■ TEXTO DA PÁGINA
***
O musical infantil O Livro de Tatiana, de Bruno Garcia, diverte e encanta com trama movimentada e humor meio nonsense

Desejos são perigosos. Cuidado com o que você deseja.” Uma verdade como essa é o que dá liga e estofo para a agradável peça infantil O Livro de Tatiana, em cartaz até novembro em São Paulo, no excelente Teatro Porto Seguro. O autor, diretor e compositor das letras das canções é o consagrado ator Bruno Garcia, também no elenco, como o pai da protagonista. Conheci Bruno no infantil A Ver Estrelas, na década passada, espetáculo de João Falcão em que ele, Bruno, foi muito premiado por sua atuação. Aliás, tempos depois, seu texto de ‘O Livro de Tatiana’ dialoga muito com a peça de Falcão, nas partes incríveis de puro nonsense, enredo não linear, brincadeiras com palavras, metáforas e metalinguagens. Como é bom ver um autor inspirando o outro, rendendo frutos, espalhando criatividade.

No enredo, uma menina está no dia de seu aniversário de 11 anos e ganha de presente um livro vermelho. Todos os personagens dizem a ela: “Nossa, mas que livro mais vermelho!!!” No final, você vai entender a alusão e o recurso da repetição e do reforço da ideia do vermelho. Tem a ver com o crescimento da garota e sua descoberta da feminilidade – tema muito bem-vindo no teatro para crianças e aqui delicadamente explorado. O fato é que esse livro é mágico e tudo o que a menina deseja acontece. Claro, isso causará confusões, reviravoltas, aventuras até no espaço dentro de um foguete! Trama engenhosa, movimentada e inteligente, com direito até ao momento em que todos no palco assumem, metalinguisticamente, que o que estão fazendo ali é mesmo uma peça de teatro.
***
■ INSTRUÇÕES DO EXERCÍCIO
Reescreva em forma de lista o parágrafo do texto da página que começa com “No enredo, uma menina”, mantendo os fatos principais.

■ REGISTROS LISTADOS
***
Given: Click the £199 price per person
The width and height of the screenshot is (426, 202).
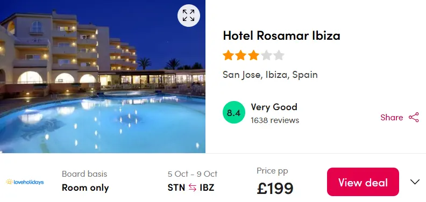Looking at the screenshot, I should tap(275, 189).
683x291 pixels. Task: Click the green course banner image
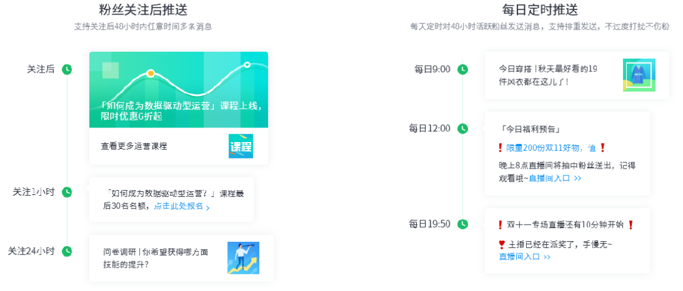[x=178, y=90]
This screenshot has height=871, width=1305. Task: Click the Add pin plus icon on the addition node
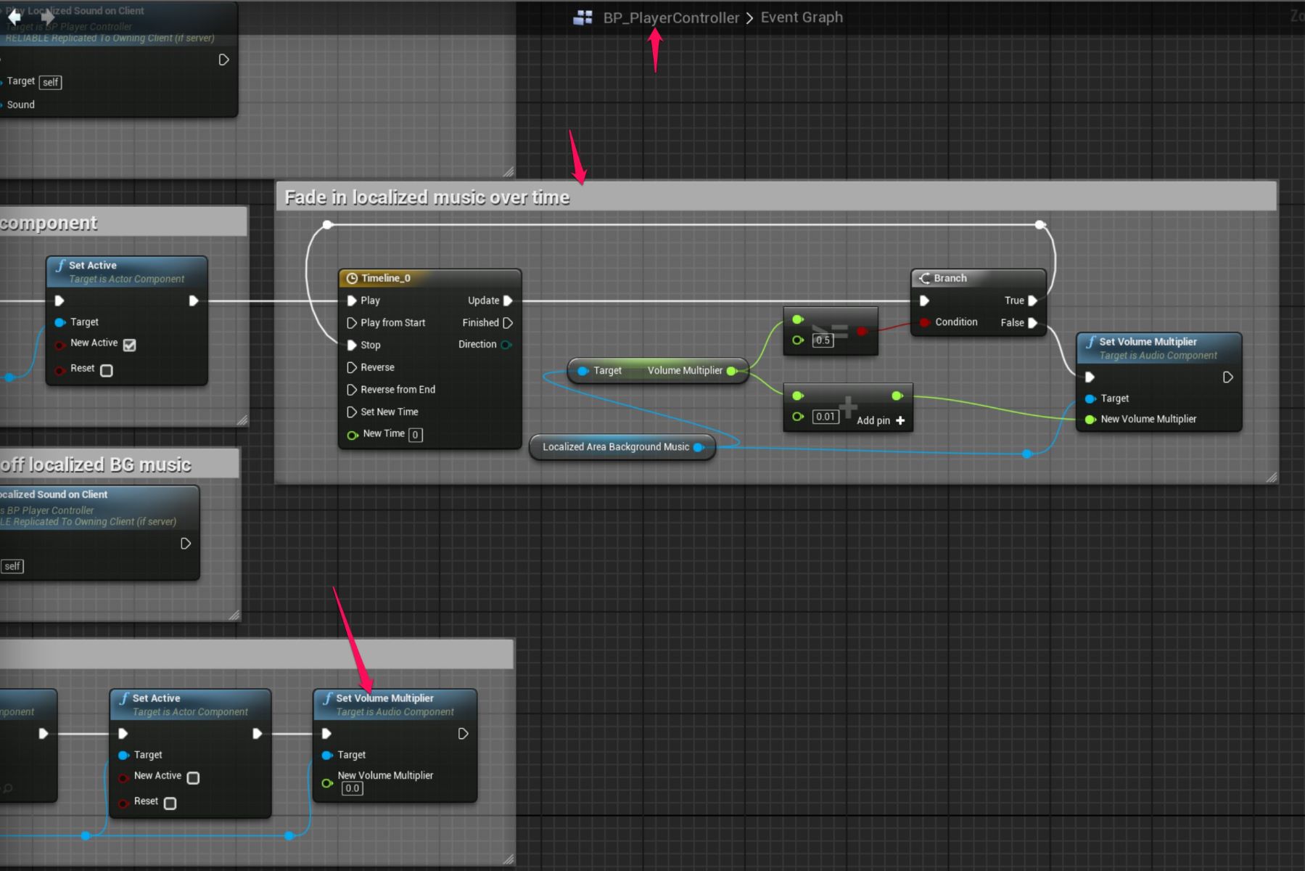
***
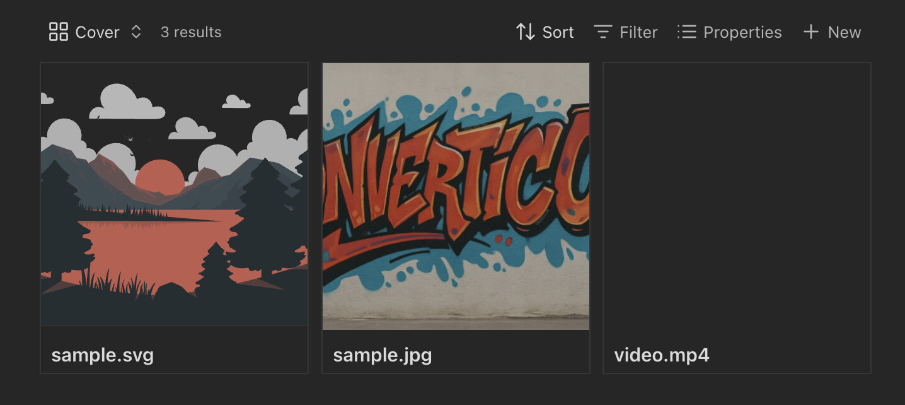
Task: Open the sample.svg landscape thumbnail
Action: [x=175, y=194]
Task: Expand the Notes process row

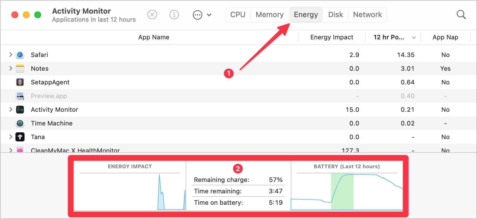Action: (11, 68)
***
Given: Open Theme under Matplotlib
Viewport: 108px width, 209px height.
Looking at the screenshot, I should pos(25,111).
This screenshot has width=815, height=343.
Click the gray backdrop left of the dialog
***
■ RESULTADO
- No dia em que faz 11 anos, uma menina ganha de presente um livro vermelho.
- Todos os personagens comentam como o livro é vermelho. A repetição se explica no final e tem a ver com o crescimento da garota e a descoberta da feminilidade, tema tratado com delicadeza.
- O livro é mágico: tudo o que a menina deseja acontece.
- Isso causa confusões, reviravoltas e aventuras, até no espaço dentro de um foguete.
- A trama é engenhosa, movimentada e inteligente. Em certo momento, todos no palco assumem que aquilo é uma peça de teatro.